→ Set exercise
Reproduce verbatim the portion of the material that begins with the line containing "The image size is (1280, 752)." and ends with the line containing "Click the Class name input field", including both of those lines and nothing else.
--- Task data ---
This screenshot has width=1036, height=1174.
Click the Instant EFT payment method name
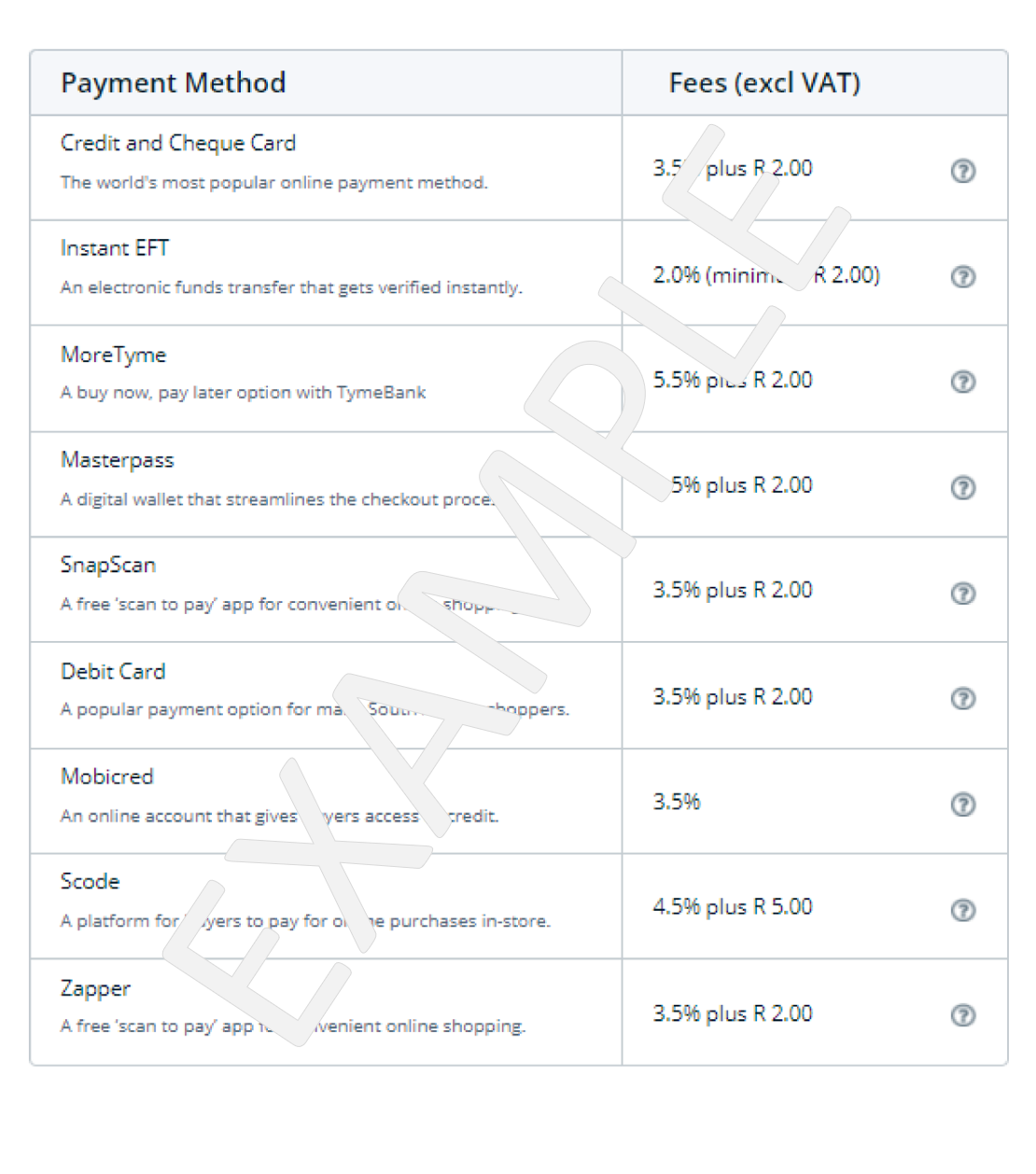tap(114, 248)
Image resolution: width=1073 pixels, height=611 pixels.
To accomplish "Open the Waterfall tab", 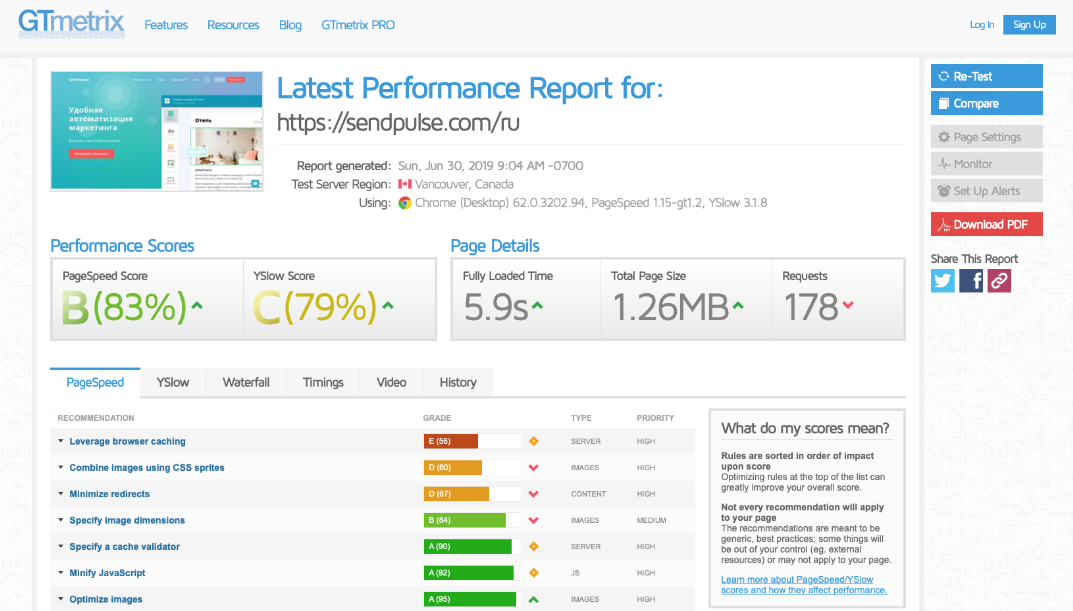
---
--- Task data ---
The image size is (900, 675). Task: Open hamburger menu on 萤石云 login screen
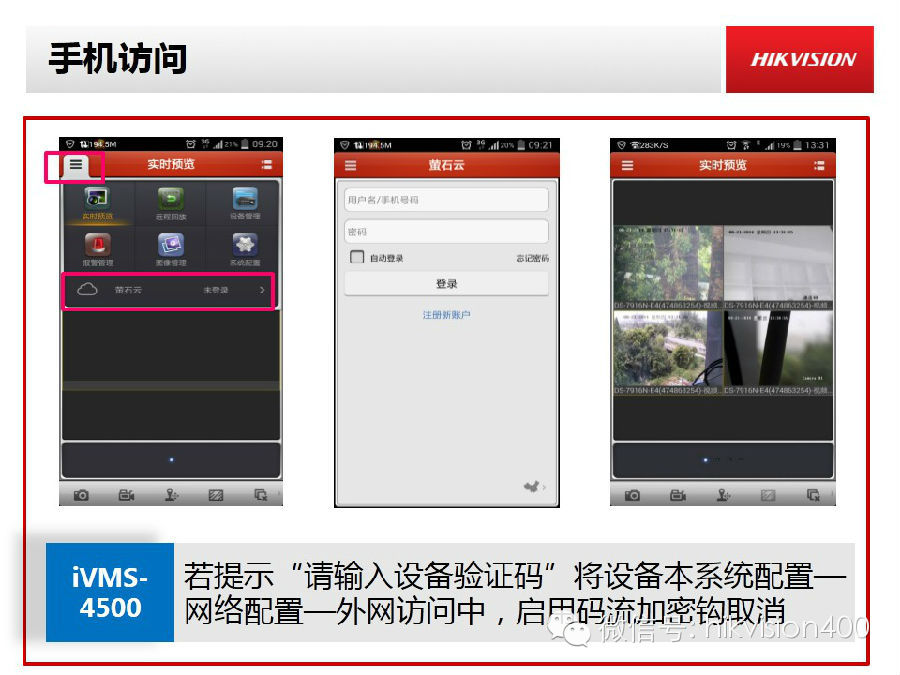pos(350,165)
---
--- Task data ---
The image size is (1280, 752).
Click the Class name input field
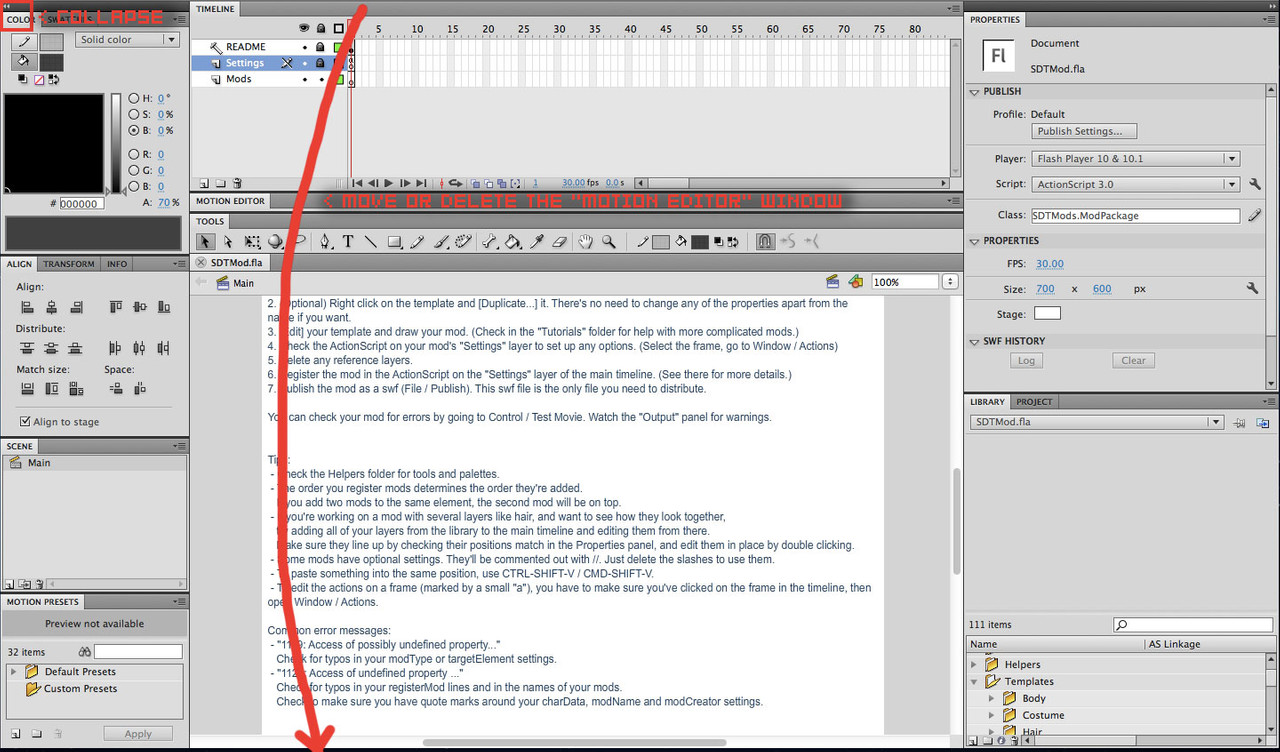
---
→ Task response
The image size is (1280, 752).
Click the Class name input field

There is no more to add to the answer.